►

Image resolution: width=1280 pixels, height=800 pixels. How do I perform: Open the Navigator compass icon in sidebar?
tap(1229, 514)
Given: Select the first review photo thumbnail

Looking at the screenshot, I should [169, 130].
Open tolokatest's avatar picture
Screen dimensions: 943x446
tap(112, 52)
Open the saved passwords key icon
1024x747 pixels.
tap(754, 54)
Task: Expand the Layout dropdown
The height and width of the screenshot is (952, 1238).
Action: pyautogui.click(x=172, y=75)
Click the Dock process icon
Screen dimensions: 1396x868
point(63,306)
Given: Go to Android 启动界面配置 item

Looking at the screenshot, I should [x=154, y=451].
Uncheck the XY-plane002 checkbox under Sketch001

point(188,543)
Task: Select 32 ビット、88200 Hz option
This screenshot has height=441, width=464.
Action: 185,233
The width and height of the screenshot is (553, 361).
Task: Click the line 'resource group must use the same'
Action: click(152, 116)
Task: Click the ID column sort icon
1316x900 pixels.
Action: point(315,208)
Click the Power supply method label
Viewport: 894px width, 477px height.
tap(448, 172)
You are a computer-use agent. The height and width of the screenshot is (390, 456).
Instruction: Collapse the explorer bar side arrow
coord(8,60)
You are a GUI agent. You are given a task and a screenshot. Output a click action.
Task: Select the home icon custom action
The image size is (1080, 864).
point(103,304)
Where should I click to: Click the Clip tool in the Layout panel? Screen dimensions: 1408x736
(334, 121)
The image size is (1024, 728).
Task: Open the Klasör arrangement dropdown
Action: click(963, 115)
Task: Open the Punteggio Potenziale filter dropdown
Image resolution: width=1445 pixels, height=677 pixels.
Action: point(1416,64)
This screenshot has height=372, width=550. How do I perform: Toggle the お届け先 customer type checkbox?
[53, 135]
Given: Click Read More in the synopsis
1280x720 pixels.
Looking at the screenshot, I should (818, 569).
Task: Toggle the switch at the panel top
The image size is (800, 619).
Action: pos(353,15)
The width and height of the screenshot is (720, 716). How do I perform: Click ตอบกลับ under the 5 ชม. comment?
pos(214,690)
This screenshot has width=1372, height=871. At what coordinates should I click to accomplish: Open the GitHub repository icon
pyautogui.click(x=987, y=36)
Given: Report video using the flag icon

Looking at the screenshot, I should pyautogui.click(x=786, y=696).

◄

Set down verbatim the lines of the data from the very first line through the line containing "point(188,543)", with both ends included.

EXPECTED OUTPUT →
Image resolution: width=1280 pixels, height=800 pixels. How do I perform: Open the Navigator compass icon in sidebar?
tap(1229, 514)
Given: Select the first review photo thumbnail

Looking at the screenshot, I should [169, 130].
Open tolokatest's avatar picture
Screen dimensions: 943x446
tap(112, 52)
Open the saved passwords key icon
1024x747 pixels.
tap(754, 54)
Task: Expand the Layout dropdown
The height and width of the screenshot is (952, 1238).
Action: pyautogui.click(x=172, y=75)
Click the Dock process icon
Screen dimensions: 1396x868
point(63,306)
Given: Go to Android 启动界面配置 item

Looking at the screenshot, I should [x=154, y=451].
Uncheck the XY-plane002 checkbox under Sketch001

point(188,543)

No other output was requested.